Fast-forward to a more recent time.
As all of us are likely to do at some point in the middle of our middle-aged crisis, I now look back on my twenties with an almost equal mix of embarrassment and nostalgia, the nostalgic part inching ahead just a tad so all of us middle-agers can romanticize and harmonize with Steinbeck as we cry in unison, “Oh, strawberries don’t taste as they used to and the thighs of women have lost their clutch!”
But I also look back on the time spent in my twenties with the therapist—and several others of the same ilk—with a fifty-year-old man’s sense of indignant perspective of horror, slamming the stupid twenty-year-old who had been told he was broken so many times by so many people that he refused to unfasten himself to any dogma other than the one that proclaimed, “Whatever it takes. Whatever it takes to get rid of this sin that’s more revoltingly egregious than sex out of marriage. Or even adultery. Than thievery. Than murder.”
Fast-forward even further. Today when I share this tale of the Boy and his Dog…’s poop, I find myself recalling the events of those months with more humor and lightheartedness than the story calls for, me taking it upon myself to act the role of some poor man’s 21st Century Mark Twain, making jokes like, “Man, I wish I had thought at the time to tell the story in script form and submitted it to Friends. I could have called it ‘The One with Chandler’s Mason Jar.’” Certainly not my best joke, but if I don’t intertwine parts of my darkety, dark, dark past with some form of comedy, I would have to somber up and confront the fact that once upon a time, I sat on the carpet of my room, simultaneously weeping, lusting, and inhaling dog shit so that I might not piss off someone’s interpretation of his God and subsequently get sent to hell.
It’s such a warped story, I have to find the humor in it.

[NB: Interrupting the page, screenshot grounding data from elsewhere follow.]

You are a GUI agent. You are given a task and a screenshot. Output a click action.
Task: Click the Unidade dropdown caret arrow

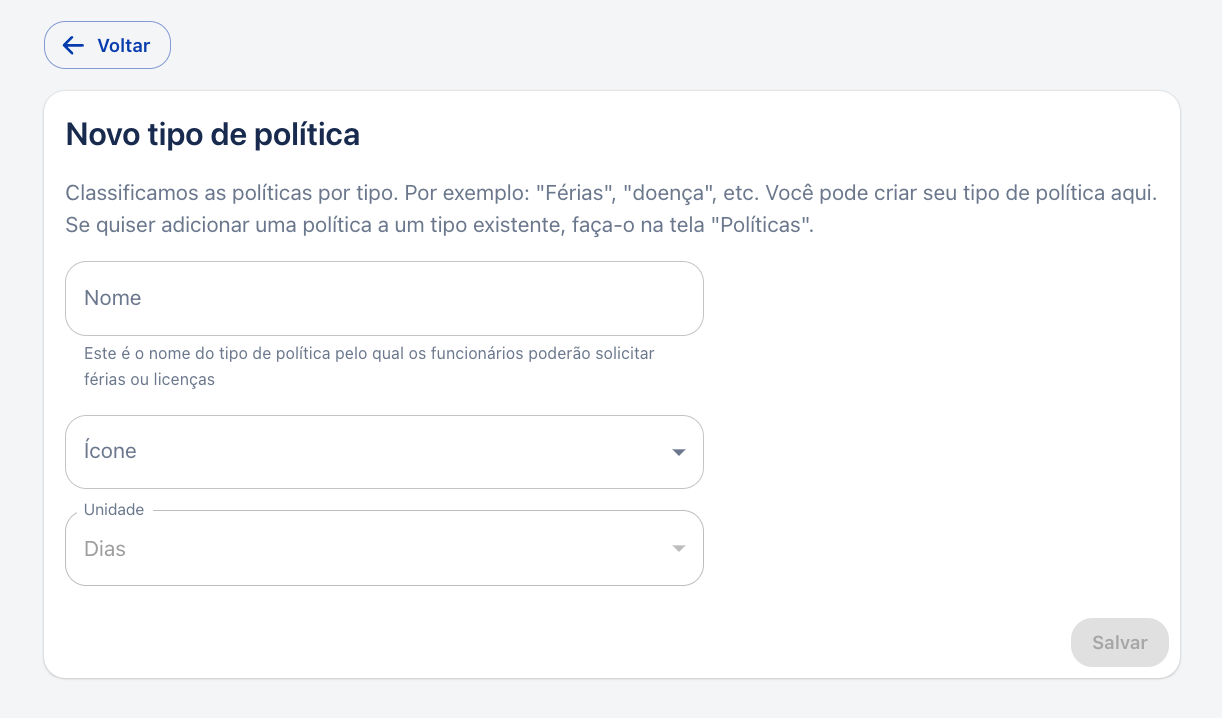(679, 549)
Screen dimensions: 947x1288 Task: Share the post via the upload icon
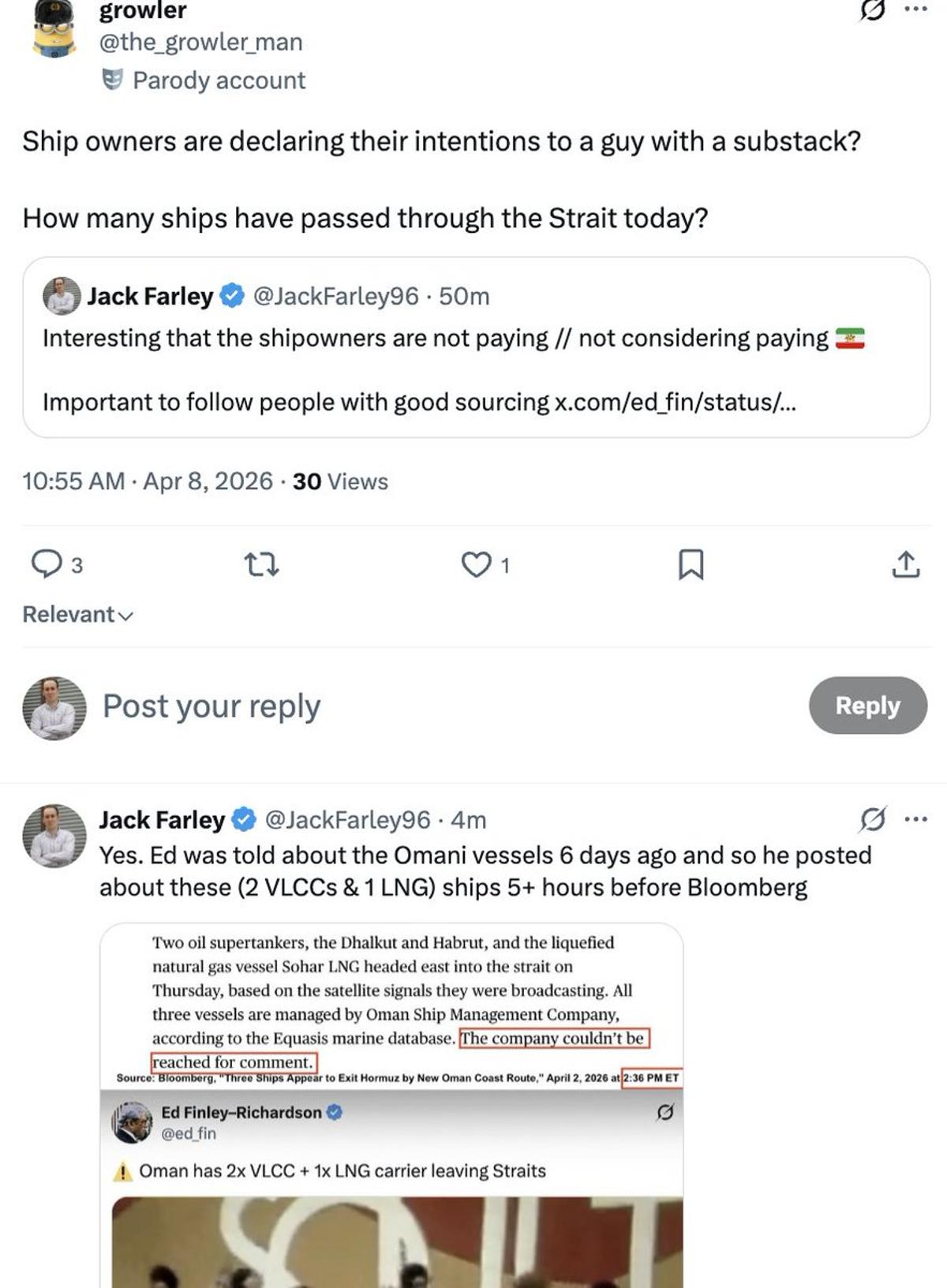click(x=905, y=564)
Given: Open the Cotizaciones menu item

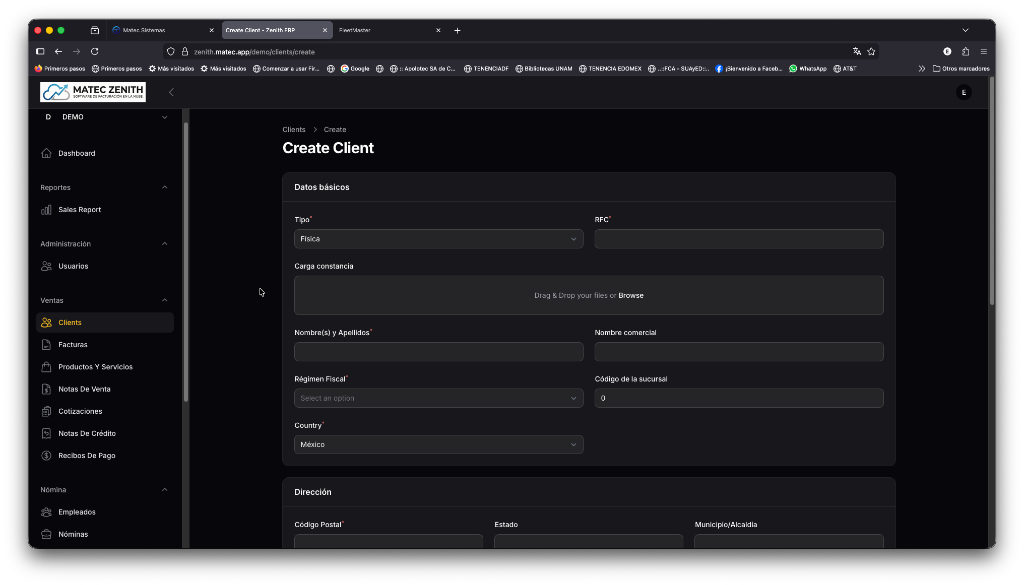Looking at the screenshot, I should [80, 411].
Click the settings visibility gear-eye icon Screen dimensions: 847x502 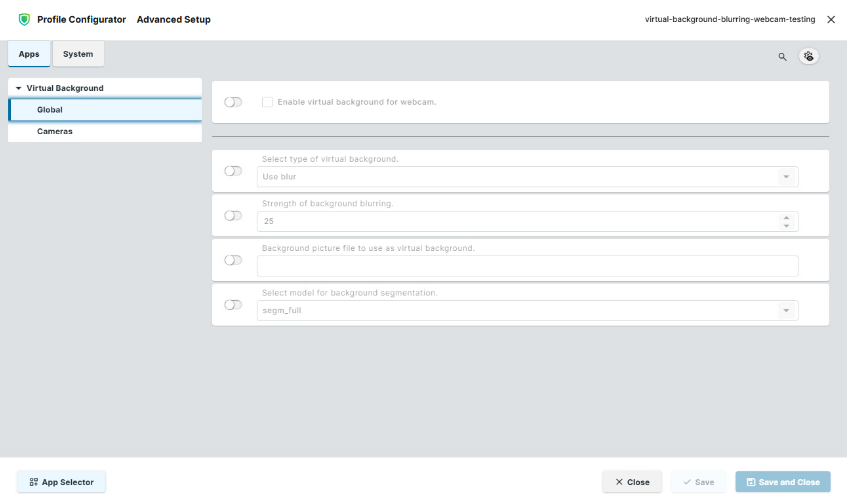pos(808,56)
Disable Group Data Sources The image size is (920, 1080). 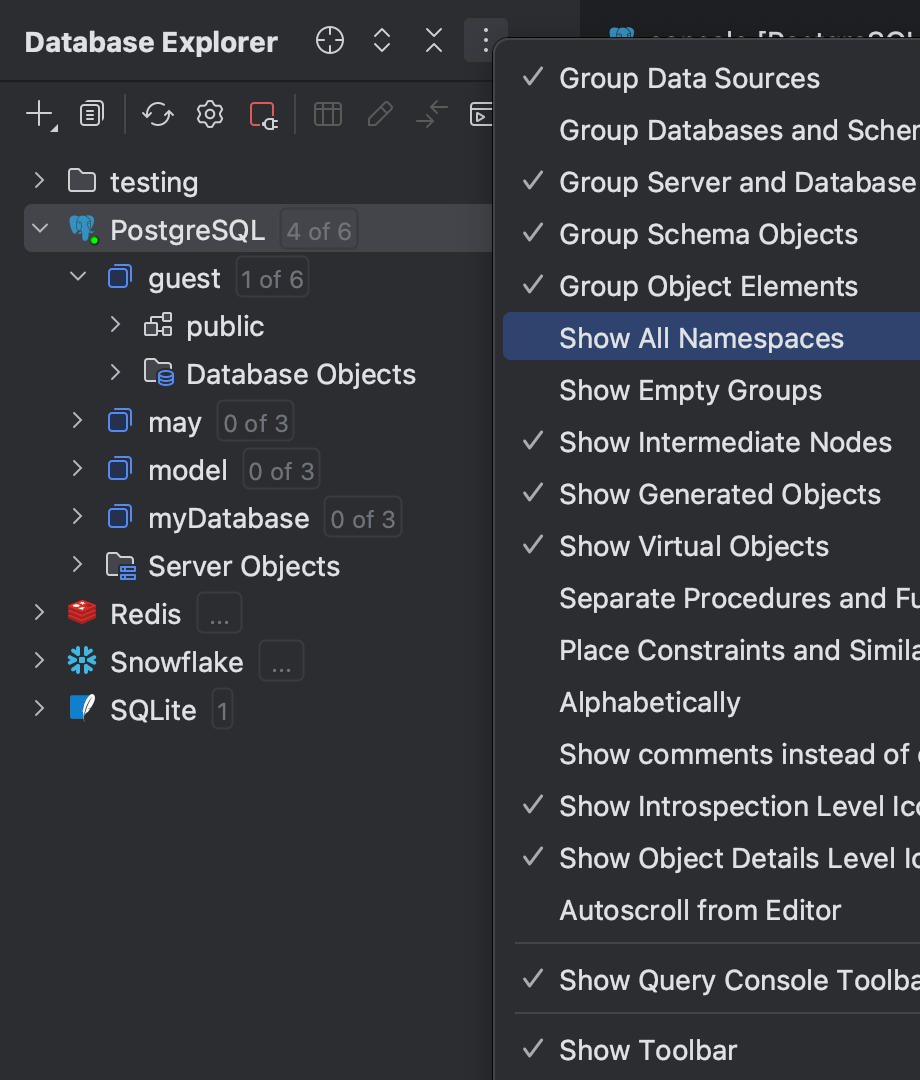(x=689, y=78)
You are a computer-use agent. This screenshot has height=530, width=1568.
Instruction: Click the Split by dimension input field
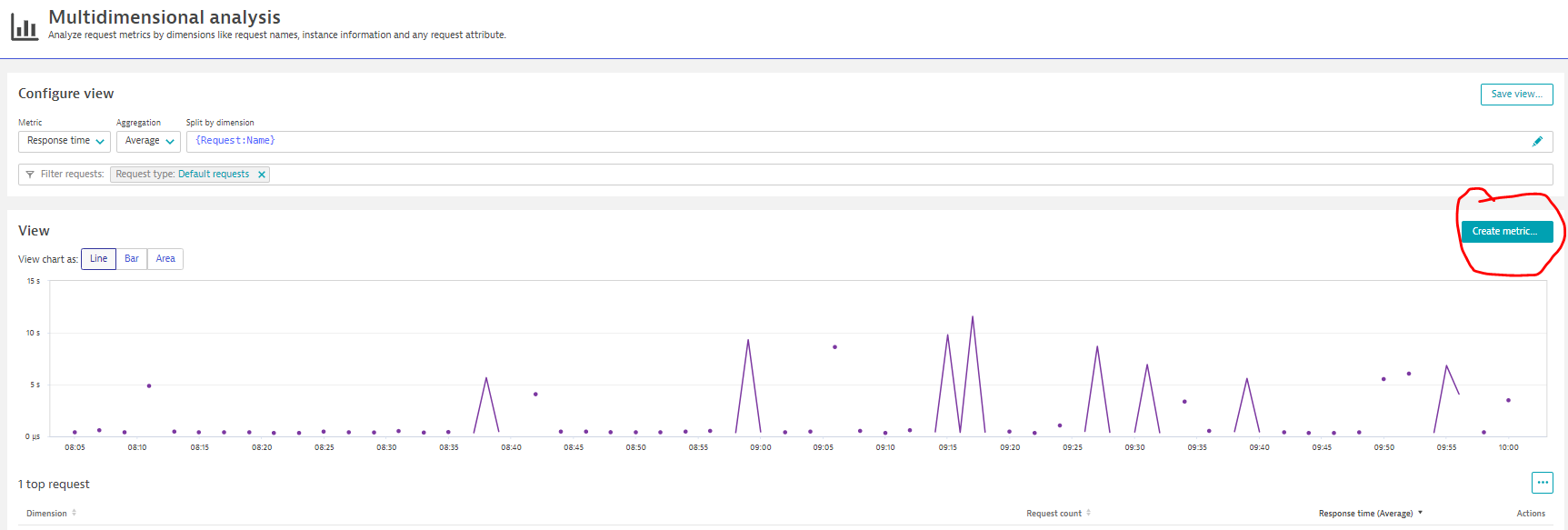pos(818,141)
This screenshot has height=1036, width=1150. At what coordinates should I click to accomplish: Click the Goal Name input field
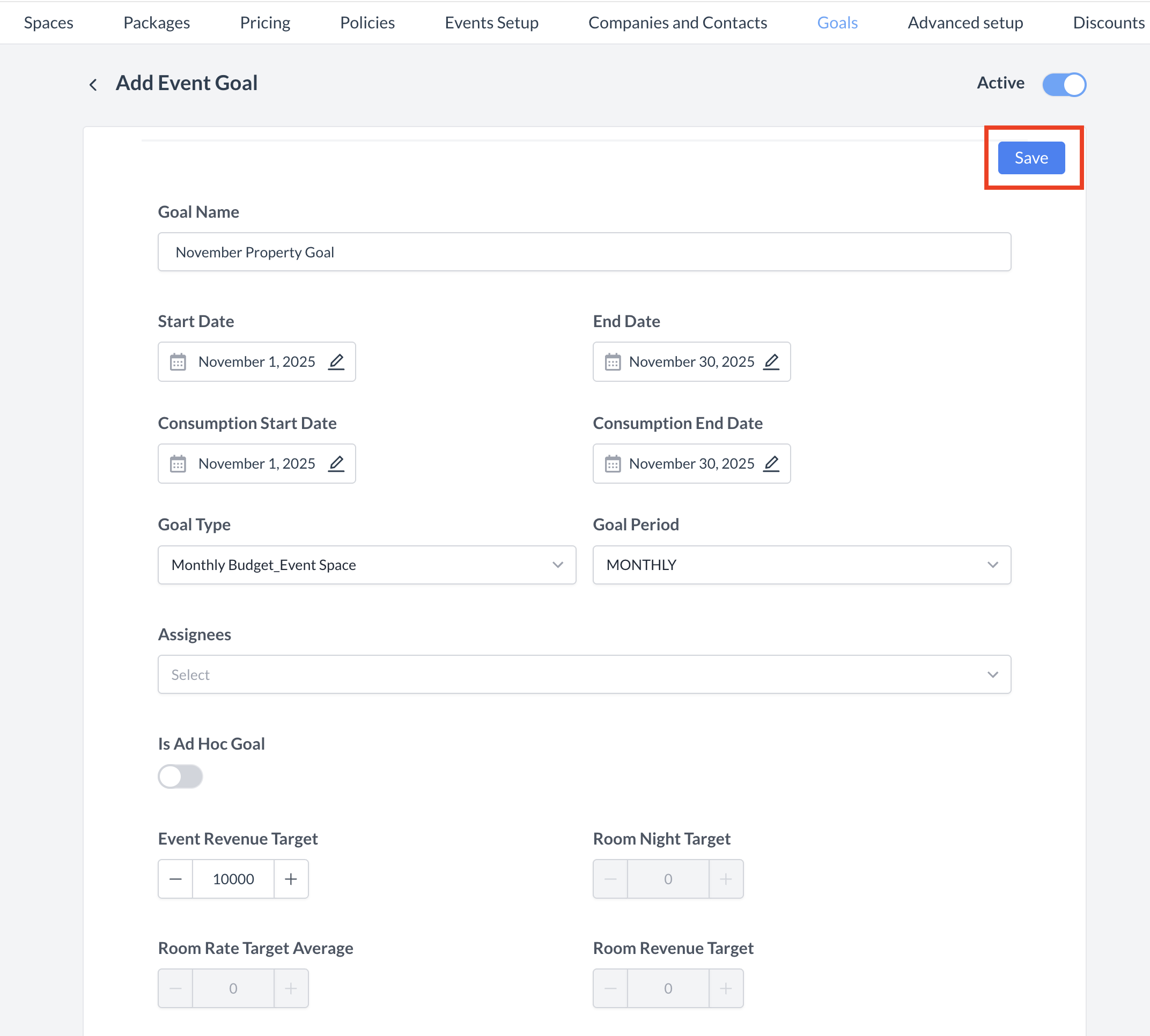584,251
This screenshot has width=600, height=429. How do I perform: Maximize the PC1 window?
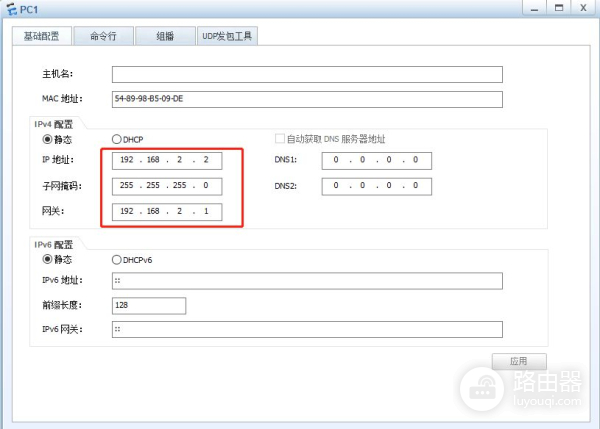(560, 8)
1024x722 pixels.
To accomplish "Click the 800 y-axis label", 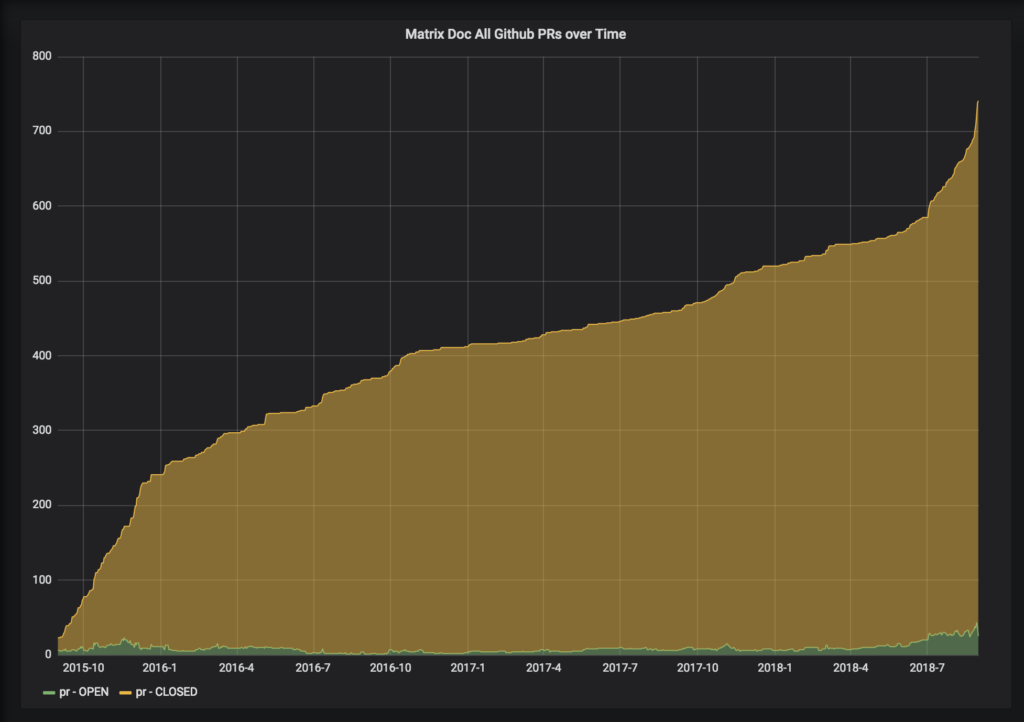I will [40, 57].
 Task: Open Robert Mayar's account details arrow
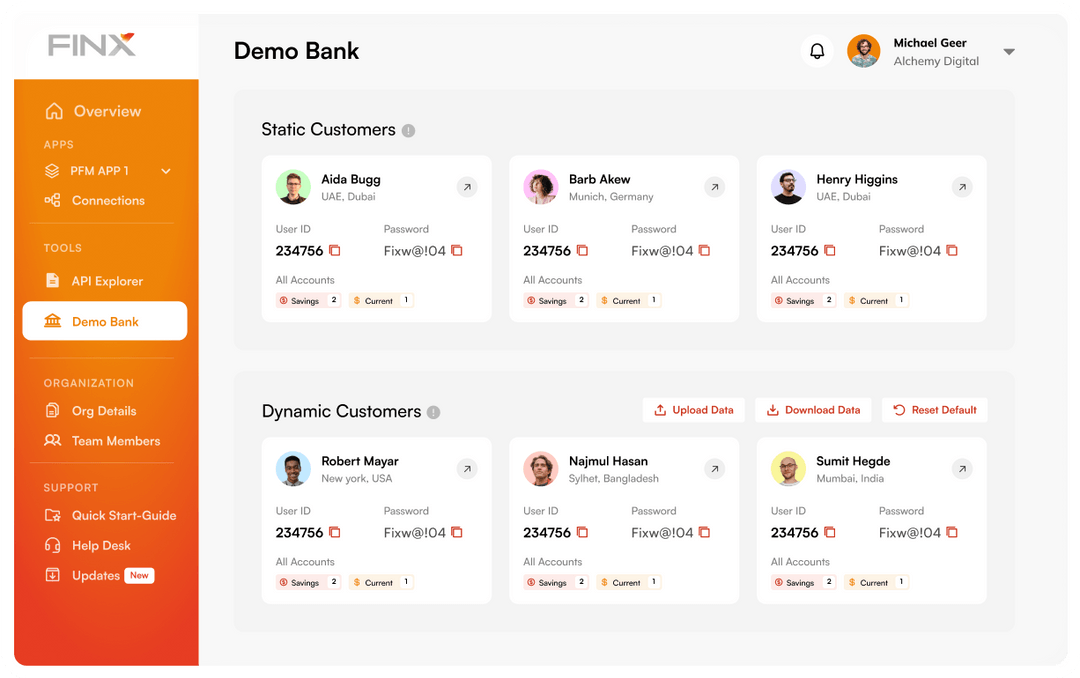click(467, 468)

Of course, much like it’s reparative and conversion therapy cousins, in the end, this little twisted aversion experiment didn’t work, and thankfully—from then until now—I have never felt the expected nausea when I see a good-looking man, whether it be Russell Tovey, a buffed out, oily guy in a Men’s Health article, or some despondently, smirky beach guy, bare-chested and spread out over two pages of a cologne advertisement.
However, no one gets off completely, for in the end, that bizarre little “therapy” does have to shoulder some responsibility for my current aversion to Drakkar Noir and Polo.
But, then again, maybe now I just have good taste.
I appreciate this article. I relate very closely. Having grown up Mormon, I get the perceptions of sin, hell, salvation. My go-to when I was young and "confused" were underwear ads in the Sunday paper. Of course it didn't strike me that that was indicative of an entire sexuality until much later. My therapy didn't get as intense as yours. I can't imagine aversion/conversion therapy. I did read Lord of the Rings every in my 20s to remind myself homosexuality was my "ring of power" to bear but not use and if Frodo could make it to the end, barely alive, then I could get through my life carrying "same sex attraction" without "giving in". Took me til about 31 to say "nuts to this".
That’s awful! I was never forced to smell poop but did have to undergo hours and hours of being prayed over, hands laid on, asking God to me fill my wounds so the desires would fade. When they didn’t, the logical conclusion was God didn’t love me. You describe your understanding of being a problem to God that YOU must change as a precondition perfectly. That defined my teens & 20s and beyond.
Is there any evidence that aversion therapy works for anything? My dad tried it as a diet program in the 80s. He still loves ice cream.